# [Your objective]
Spot each line in the records below where the word "computer" occurs, then copy it.

# [Provided material]
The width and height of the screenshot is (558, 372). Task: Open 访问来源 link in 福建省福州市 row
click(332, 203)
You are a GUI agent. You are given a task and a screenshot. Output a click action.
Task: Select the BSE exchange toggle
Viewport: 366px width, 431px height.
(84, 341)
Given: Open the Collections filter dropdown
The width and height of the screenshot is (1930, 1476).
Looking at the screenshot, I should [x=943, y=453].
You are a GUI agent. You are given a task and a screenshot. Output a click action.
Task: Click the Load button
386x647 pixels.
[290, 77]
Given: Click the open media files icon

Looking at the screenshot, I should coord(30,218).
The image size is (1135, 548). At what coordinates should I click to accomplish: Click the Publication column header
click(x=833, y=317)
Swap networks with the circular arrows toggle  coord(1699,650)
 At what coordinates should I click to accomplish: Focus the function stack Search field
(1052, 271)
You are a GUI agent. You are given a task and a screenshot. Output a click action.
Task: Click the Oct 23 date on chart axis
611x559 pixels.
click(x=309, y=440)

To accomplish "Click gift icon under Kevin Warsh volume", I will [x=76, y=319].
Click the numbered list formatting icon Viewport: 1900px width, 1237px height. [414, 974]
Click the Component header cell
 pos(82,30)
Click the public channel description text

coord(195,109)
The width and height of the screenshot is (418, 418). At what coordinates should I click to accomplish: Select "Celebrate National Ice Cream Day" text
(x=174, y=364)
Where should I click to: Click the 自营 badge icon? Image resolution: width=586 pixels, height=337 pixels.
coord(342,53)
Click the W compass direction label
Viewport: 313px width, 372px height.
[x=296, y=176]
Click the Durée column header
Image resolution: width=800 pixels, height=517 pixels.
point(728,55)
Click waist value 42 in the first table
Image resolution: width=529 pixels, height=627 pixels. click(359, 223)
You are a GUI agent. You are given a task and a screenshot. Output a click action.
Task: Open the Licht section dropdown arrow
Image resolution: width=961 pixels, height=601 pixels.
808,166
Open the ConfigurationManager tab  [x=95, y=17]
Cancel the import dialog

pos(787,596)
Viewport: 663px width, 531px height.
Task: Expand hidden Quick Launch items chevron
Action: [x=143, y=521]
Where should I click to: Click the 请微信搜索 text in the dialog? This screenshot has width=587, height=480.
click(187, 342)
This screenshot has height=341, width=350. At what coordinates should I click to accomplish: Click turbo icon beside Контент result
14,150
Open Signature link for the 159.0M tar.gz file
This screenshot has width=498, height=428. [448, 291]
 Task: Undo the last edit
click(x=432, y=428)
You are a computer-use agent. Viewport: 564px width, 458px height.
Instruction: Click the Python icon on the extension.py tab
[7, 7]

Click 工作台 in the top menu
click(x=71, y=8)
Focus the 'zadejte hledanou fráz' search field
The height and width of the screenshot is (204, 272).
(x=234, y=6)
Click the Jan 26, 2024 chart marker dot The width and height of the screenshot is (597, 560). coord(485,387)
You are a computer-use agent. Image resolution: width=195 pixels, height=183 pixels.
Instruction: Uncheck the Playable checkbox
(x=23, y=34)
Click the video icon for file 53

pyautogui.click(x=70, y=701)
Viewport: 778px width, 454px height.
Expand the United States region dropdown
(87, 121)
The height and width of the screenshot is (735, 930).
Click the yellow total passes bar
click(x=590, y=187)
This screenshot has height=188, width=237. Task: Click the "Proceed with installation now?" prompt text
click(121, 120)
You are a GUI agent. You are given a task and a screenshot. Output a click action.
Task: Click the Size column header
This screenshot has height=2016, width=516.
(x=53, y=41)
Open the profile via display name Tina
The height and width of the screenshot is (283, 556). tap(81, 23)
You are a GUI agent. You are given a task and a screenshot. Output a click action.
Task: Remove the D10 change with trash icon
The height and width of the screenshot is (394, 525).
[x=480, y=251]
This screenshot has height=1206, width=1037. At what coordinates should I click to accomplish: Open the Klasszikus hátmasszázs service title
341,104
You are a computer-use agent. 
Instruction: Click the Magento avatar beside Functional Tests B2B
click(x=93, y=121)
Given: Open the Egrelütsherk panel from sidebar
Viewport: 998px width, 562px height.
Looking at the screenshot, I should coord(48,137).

# [Task response]
You are a computer-use agent. Viewport: 564px width, 458px height.
You are a computer-use agent. Image resolution: width=195 pixels, height=183 pixels.
You are a computer-use agent. 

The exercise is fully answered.